_Things to do:_
1. In the passage on Chinese cultural relics, in what year did Congress pass the Convention on Cultural Policy Implementation Act?
2. From the passage on Chinese cultural relics, quote word for word the stretch that opens with the words containing "convention. The law" and closes with "the bureau estimates.".

Questions are also being raised as to
whether China has done enough to halt the loss of
artifacts at home before seeking help from abroad.
Existing Chinese regulations on exports of
cultural relics stipulate that only items dating
from before 1795 (which marks the end of Qing
emperor Qian Long's reign), are prohibited from
export.
But the Chinese request for US
import restrictions though, is all encompassing,
covering works of art in virtually every media,
from the Paleolithic era to the end of the empire
in 1911.
The request is currently being
considered by the US, which is conducting its own
investigation into China's art scene, including
the country's auction houses, antiquities markets
and customs controls.
The US is bound by
an art-importation law, the Convention on Cultural
Policy Implementation Act (CPIA), which was passed
by Congress in 1983, after a decade of debate, to
comply with a 1970 UNESCO (United Nations
Educational, Scientific and Cultural Organization)
convention. The law is aimed at resolving crisis
situations in which the cultural patrimony of a
nation signatory to the UN agreement is deemed in
jeopardy.
Few dispute the need to stem the
flow of plundered artifacts from China.
Last year, China had 36 large-scale
robberies of museums, tombs and temples resulting
in the loss of 223 antiquities, according to the
State Cultural Relics Bureau. The rate of
successful thefts has increased by 80% compared to
the year before, the bureau estimates.

_Data:_
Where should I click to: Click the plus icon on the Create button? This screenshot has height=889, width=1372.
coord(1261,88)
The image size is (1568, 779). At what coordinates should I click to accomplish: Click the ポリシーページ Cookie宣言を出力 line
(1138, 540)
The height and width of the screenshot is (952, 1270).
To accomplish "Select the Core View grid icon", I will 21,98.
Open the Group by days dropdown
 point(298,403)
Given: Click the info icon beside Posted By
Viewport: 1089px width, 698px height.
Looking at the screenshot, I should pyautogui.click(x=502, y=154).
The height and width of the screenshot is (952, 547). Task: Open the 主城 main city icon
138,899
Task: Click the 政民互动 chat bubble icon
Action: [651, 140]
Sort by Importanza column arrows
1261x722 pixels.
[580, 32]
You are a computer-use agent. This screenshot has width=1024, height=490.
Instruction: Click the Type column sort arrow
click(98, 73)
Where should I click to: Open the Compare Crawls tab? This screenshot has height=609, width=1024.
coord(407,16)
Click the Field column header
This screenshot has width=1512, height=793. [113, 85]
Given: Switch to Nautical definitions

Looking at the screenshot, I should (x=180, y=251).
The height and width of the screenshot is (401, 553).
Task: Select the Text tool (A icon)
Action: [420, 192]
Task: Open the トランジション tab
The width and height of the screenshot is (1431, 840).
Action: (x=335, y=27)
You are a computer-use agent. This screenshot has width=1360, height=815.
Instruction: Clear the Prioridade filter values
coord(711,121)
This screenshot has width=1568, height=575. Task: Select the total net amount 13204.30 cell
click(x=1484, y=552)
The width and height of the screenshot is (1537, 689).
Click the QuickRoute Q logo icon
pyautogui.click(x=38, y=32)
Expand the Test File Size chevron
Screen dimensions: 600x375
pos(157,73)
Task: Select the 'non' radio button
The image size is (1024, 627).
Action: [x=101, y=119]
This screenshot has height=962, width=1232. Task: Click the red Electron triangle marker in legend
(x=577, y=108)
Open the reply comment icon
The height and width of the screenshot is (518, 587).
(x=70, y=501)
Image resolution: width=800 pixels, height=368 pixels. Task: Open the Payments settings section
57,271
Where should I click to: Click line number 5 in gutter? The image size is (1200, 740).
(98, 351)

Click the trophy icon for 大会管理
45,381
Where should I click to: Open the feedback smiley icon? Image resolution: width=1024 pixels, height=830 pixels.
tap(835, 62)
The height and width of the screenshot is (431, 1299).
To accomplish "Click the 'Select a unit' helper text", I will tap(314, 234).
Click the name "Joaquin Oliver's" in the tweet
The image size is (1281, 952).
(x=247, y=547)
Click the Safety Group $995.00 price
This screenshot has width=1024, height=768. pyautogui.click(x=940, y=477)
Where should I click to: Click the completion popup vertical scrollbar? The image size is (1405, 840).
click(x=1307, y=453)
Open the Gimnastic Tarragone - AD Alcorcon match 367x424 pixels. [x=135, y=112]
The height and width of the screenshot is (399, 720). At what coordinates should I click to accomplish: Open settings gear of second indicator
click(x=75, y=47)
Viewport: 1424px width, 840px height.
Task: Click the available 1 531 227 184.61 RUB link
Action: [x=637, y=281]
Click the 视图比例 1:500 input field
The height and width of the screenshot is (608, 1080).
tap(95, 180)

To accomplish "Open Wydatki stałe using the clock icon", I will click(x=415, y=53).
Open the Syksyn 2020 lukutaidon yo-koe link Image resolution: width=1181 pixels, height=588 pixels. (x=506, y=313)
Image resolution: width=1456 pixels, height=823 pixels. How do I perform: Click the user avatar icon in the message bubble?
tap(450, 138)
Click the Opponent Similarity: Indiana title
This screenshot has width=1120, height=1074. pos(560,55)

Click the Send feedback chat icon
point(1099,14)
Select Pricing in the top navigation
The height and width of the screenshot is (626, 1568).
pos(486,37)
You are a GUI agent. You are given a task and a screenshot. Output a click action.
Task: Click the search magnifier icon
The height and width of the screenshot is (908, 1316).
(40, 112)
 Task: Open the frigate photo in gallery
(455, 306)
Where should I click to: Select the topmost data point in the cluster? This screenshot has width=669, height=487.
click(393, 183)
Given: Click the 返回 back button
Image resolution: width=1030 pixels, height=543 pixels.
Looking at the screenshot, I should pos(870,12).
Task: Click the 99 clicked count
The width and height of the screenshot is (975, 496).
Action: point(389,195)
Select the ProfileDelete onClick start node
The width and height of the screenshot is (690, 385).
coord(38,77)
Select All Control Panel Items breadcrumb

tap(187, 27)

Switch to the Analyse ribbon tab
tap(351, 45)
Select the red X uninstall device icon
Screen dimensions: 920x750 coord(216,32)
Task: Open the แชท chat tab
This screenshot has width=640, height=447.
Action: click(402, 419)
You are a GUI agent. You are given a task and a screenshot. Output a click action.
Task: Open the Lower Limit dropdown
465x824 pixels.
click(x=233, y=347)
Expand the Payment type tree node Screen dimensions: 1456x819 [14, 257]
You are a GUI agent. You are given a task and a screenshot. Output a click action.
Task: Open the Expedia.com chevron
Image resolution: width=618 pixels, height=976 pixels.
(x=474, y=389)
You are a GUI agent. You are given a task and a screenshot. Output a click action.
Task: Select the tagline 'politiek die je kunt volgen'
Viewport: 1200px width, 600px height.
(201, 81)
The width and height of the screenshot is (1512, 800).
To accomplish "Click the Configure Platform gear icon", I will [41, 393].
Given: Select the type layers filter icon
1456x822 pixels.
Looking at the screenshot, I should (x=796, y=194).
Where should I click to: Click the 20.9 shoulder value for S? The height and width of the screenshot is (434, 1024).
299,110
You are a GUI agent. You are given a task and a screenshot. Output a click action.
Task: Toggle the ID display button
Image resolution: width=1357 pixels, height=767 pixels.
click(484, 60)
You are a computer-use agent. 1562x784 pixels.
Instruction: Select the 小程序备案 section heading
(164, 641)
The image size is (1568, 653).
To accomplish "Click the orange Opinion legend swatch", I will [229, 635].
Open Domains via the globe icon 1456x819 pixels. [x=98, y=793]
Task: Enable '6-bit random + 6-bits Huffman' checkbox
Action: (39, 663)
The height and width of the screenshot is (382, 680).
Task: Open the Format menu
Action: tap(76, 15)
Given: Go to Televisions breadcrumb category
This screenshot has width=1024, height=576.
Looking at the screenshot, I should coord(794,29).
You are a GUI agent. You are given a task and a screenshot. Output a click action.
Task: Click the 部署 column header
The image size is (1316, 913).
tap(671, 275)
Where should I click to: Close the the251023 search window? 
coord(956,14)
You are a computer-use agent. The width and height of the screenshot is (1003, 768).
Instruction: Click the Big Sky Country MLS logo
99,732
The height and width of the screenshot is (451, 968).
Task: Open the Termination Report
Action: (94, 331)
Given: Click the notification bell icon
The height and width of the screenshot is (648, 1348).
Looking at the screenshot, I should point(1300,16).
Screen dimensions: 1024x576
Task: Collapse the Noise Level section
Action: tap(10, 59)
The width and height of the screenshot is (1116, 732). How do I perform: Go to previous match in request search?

_Answers for the exercise:_
1. 1983

2.
convention. The law is aimed at resolving crisis
situations in which the cultural patrimony of a
nation signatory to the UN agreement is deemed in
jeopardy.
Few dispute the need to stem the
flow of plundered artifacts from China.
Last year, China had 36 large-scale
robberies of museums, tombs and temples resulting
in the loss of 223 antiquities, according to the
State Cultural Relics Bureau. The rate of
successful thefts has increased by 80% compared to
the year before, the bureau estimates.